Edito : Réveil douloureux

Cette fois, c’est la guerre. Notre président l’a solennellement décrété. Notre quotidien est désormais voilé. La peur s’est installée. Notre avenir s’écrit en pointillés. Nous sommes tous anesthésiés, prisonniers de cet état d’urgence dans lequel nous avons basculé ce vendredi 13 novembre, au moment même où les Eagles of Death Metal, ironie suprême de l’histoire, entonnaient au Bataclan leur hymne libertaire, Kiss the Devil.
Et c’est justement ce qu’ils voulaient, ceux qu’on ne nommera pas. S’attaquer à l’humour, à la douceur de vivre. Nous forcer à abdiquer d’une partie de nos droits fondamentaux. Nous maintenir en perpétuel état d’urgence.
Comme si le comble du luxe, le comble de la liberté étaient justement de pouvoir prendre son temps. Perdre son temps, même. Traîner à une terrasse de café. Écouter du rock paillard. Déambuler une veille de week-end. S’offrir des parenthèses enchantées. Se projeter. Refaire le monde. Résister à tous ces petits états d’urgence qui plombent insidieusement nos vies.
Alors, on aimerait pouvoir prendre le contre-pied. Se dire que la douceur sera notre antidote à leur barbarie, que la bienveillance sera le fruit des massacres qui ont été perpétrés. Que de l’état d’urgence va naître un après plus solidaire, plus fraternel. Que « l’effet 13 novembre », comme en son temps « l’effet 11 janvier », accouchera d’un élan inédit, d’un souffle nouveau. Sauf que, par définition, l’urgence est un état fugace, transitoire, dont il faut sortir au plus vite. Un état tellement hors du temps, hors de tout, qu’il n’y a pas d’antonyme à urgence, dans le dictionnaire. Un état dont une seule issue semble souhaitable : le retour à la normale.
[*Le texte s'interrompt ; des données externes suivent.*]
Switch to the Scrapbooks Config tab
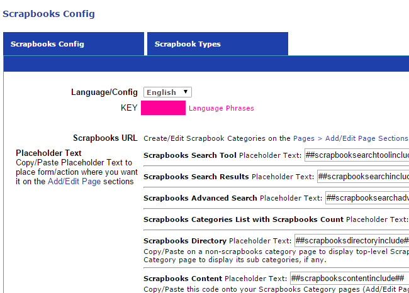Image resolution: width=409 pixels, height=293 pixels. [x=47, y=44]
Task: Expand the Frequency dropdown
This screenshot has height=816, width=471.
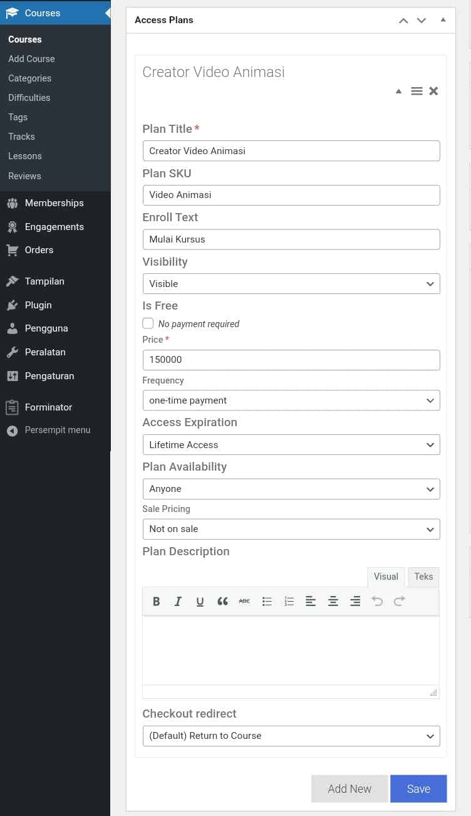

Mais soyons honnêtes, elle était si bien que ça, la normale, si elle a pu servir, au pied de chez nous, de terreau au fanatisme ? Certes, la loi impose désormais de ne plus évaluer notre progrès par le seul prisme du PIB (1), mais de tenir compte, chaque année, de critères mesurant le développement durable et la qualité de la vie – dont les sorties précoces du système scolaire, fortement corrélées aux dérives fanatiques.
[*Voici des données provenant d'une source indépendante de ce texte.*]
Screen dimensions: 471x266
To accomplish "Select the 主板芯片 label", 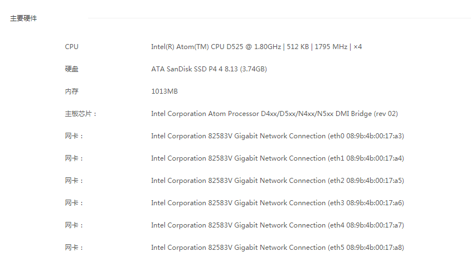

Mais c’est maintenant qu’il faut fixer les termes de notre nouvelle normalité. Savoir, par exemple, jusqu’où aller au nom du « pacte de sécurité », puisque, on le sait, l’enjeu est de prendre le mal à la racine. S’interroger, passé l’effet compassionnel, sur ce qui relève vraiment de la solidarité nationale. Ou encore, plus trivialement, se demander ce que vaut une clause dans un contrat quand l’exceptionnel se banalise.
Fatalement, le réveil risque d’être un peu douloureux. Mais cela fera toujours moins mal qu’embrasser le diable.
(1) Loi du 13 avril 2015 sur les nouveaux indicateurs de richesse mesurant « la qualité et la soutenabilité du développement économique ».